# JTable Focus auf Zelle setzen



## Tux (22. Aug 2005)

Hallo!

Ich habe ein Problem mit meinem JTable. In meinem Programm habe ich ein Textfeld und eine Tabelle. Wenn ich nun in meinem Textfeld enter drücke, will ich einer bestimmte Zelle in der ersten Reihen den Focus geben. Weiss jemand wie das funktioniert?

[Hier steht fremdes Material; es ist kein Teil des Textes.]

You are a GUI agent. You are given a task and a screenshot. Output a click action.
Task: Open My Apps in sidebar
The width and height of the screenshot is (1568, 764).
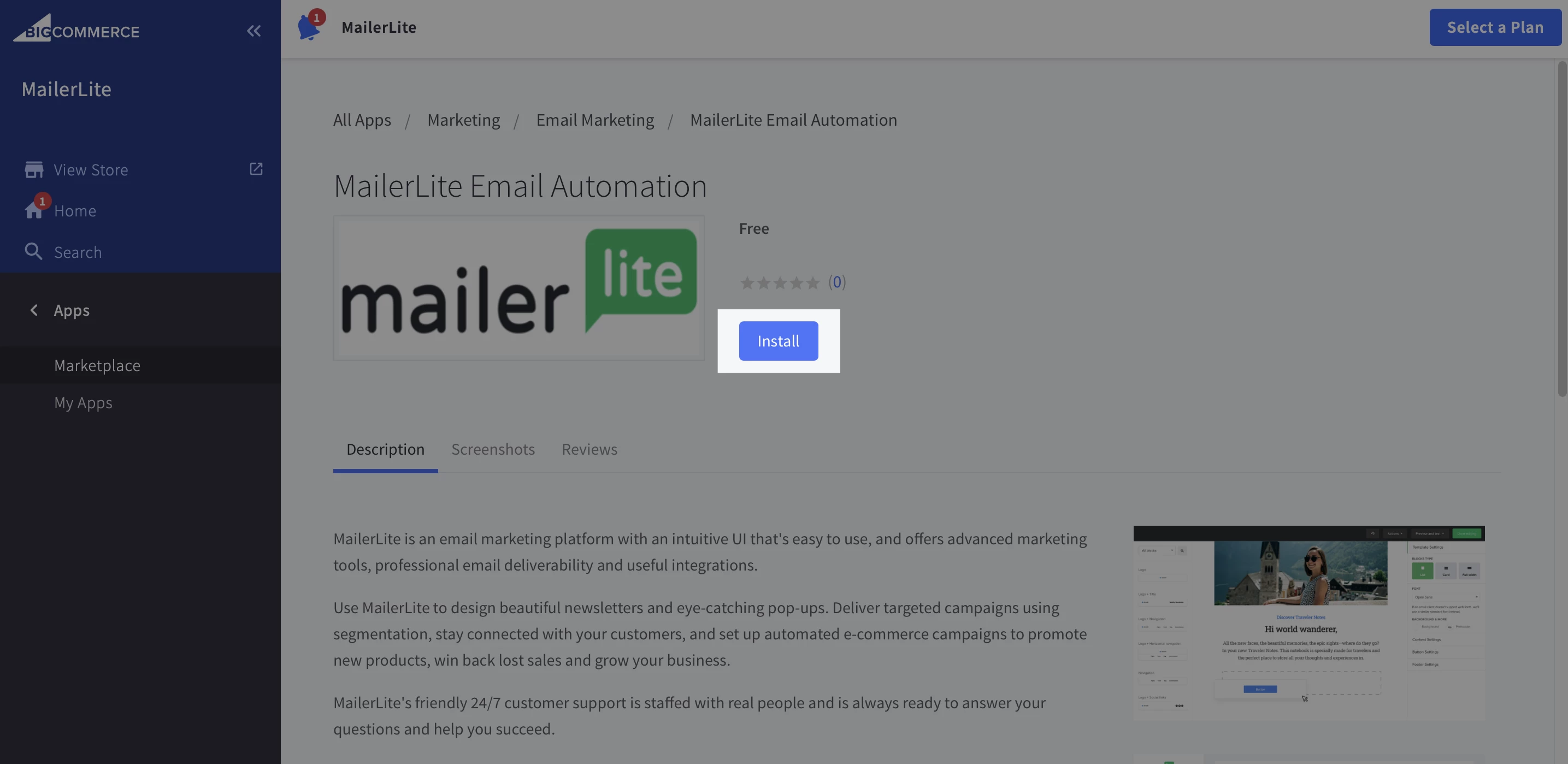pos(84,402)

Hier mal ein Beispielcode wie ich mir das ungefähr gedacht habe:

```
tabelle.addKeyListener(new KeyListener(){
    public void keyPressed(KeyEvent e){
        if(e.getKeyCode == 10){
               // Hier Focus auf Zelle setzen
        }
    }
});
```

Danke für eure Hilfe

Gruß
Tux


----------



## Sky (22. Aug 2005)

Der Listener wäre wohl im Editor besser untergebracht...


----------



## Tux (22. Aug 2005)

Hi!

Das ist auch nur ein Beispiel Code. Mir ging es darum wie man grundsätzlich einer Zelle den Focus geben kann. Der Tabelle selbst ist kein Problem, aber ich will einer spezielle Zelle 

Gruß
Tux


----------



## Sky (22. Aug 2005)

editCellAt oder setSelectedRow/Column (je nachdem, was passieren soll)


----------